If you’re a first-time investor you may be worried about funding your investment, which is perfectly normal. After all, any investment comes with some sort of risk. To help you avoid financial difficulties, you should consider the following tips which will allow you to secure your desired property and fund any other outgoings related to your investment.
If you’re lucky enough to have collated significant savings, you should definitely use this when purchasing a property. You may only have enough to pay off the deposit, or your savings could cover the entire purchase price – whatever your financial position, using your own money allows you to begin your investment at an advantage.
While using your own money can limit your budget, it is still known as one of the best finance methods, as it means you do not have to worry about paying back any debts to lenders or even friends and family. It will also mean that the property is owned by you alone, so you can make any changes you wish. If you have enough of your own funds and are in search of a profitable investment, you should take a look at the developments available at RW Invest. Their luxury apartments offer high rental yields in prime locations, which will allow you to generate lucrative returns from your initial savings.
If you do not have enough capital to pay for your entire investment, you should consider getting a conventional bank loan. You might need this for the full purchase, a down payment, or just for property maintenance funds. Whatever the reason, a bank loan could help with any financial setbacks, so you should shop around to see where the best deals are, which usually offer low-interest rates.
To be approved for a bank loan, you will need to have a personal credit score of 660 or higher, and your credit history will be checked to see if you are a reliable debtor. Your current income and assets will also be assessed, as will your ability to pay off your current mortgage or other bills because more than likely, you will not be approved if you’re in arrears.

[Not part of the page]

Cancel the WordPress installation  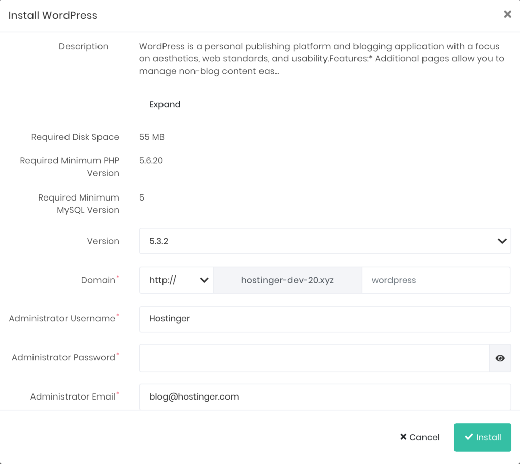point(419,437)
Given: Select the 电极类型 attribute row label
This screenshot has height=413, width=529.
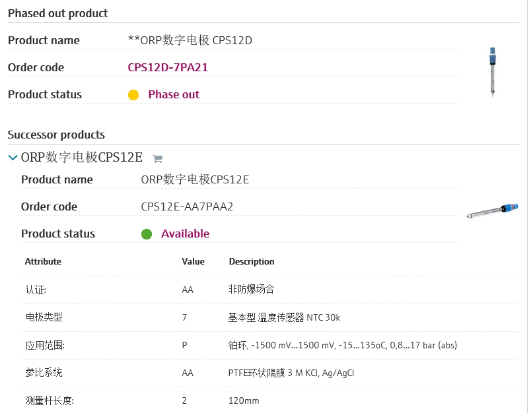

If you’re looking to let out your property and already have a mortgage, you may want to take out a buy-to-let mortgage. This is similar to your home mortgage, however, it is only used by landlords who plan to rent out their properties. There is also a significant increase in fees, such as interest rates and down payments, although these are expected due to the nature of the investment.
Mortgage lenders will look for several things when approving applications. This includes income, as you must be earning over £25,000 a year, and they will also look into your credit rating. Your age will also be a contributing factor for approval, as many lenders place a limit for the mortgage end date, so you should be no older than 75 when it finishes. The lender will also determine the amount you can borrow by calculating your expected rental income, which would need to be 25-30% higher than the mortgage payment. This is for their benefit to guarantee payment, as well as yours as the higher the rental income the more profits you will receive.